## [Data extracted from a collection]
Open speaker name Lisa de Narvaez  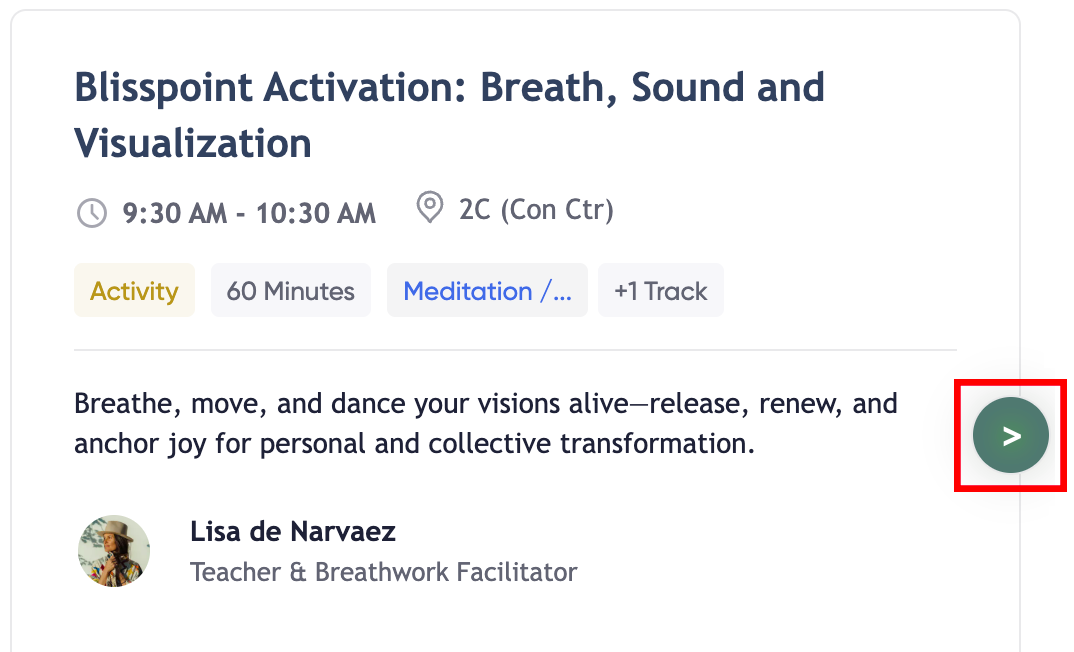[293, 532]
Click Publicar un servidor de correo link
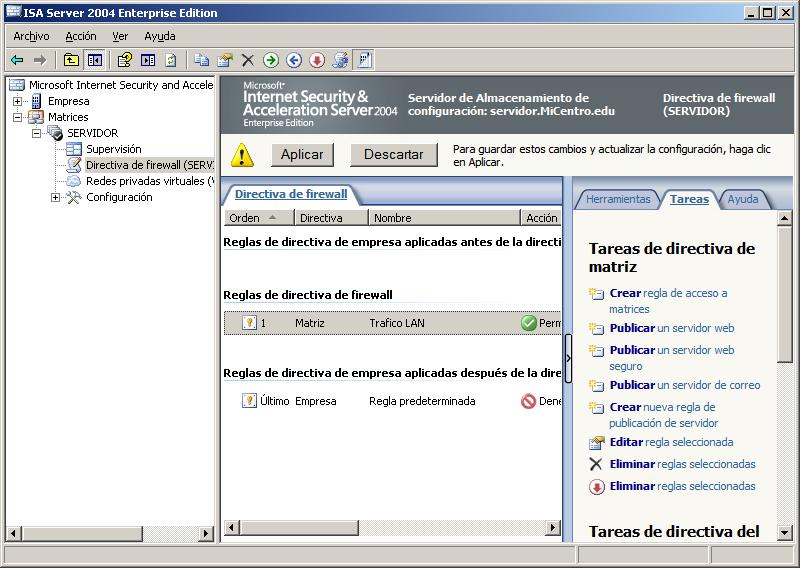800x568 pixels. coord(684,385)
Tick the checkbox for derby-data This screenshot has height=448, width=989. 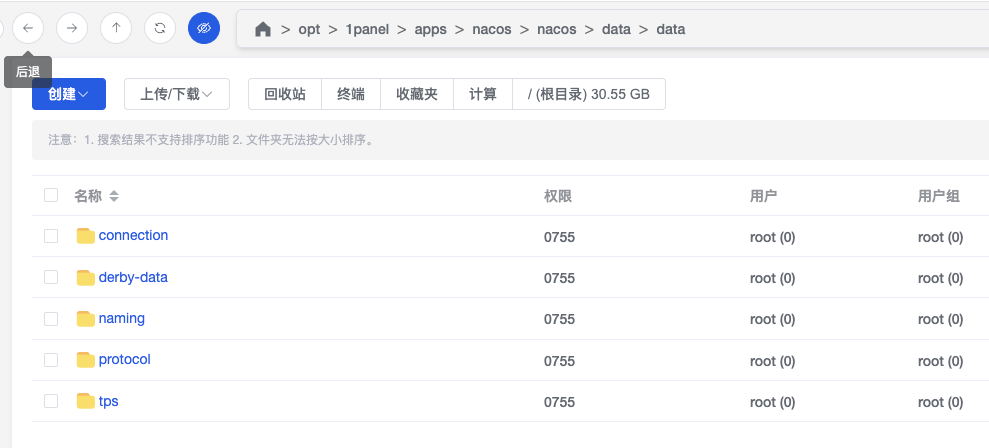click(51, 277)
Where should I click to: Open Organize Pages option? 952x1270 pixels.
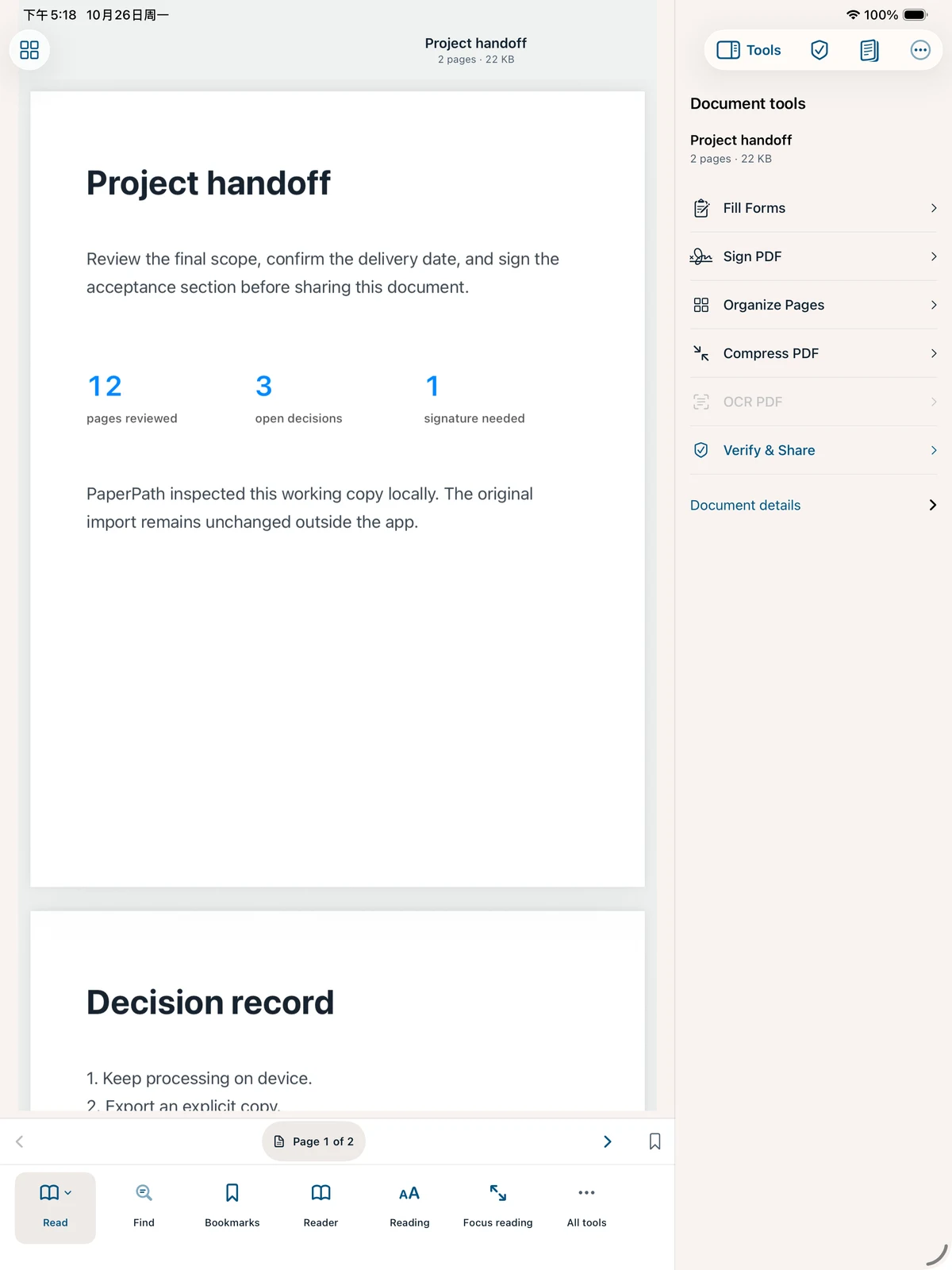(x=813, y=305)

## [Work task]
The lines from the one with "Where should I" to the end of the data above should be retyped exactly, both ends included, and pictures are to be left out.

## [Task answer]
Where should I click to: Open Organize Pages option? 952x1270 pixels.
(x=813, y=305)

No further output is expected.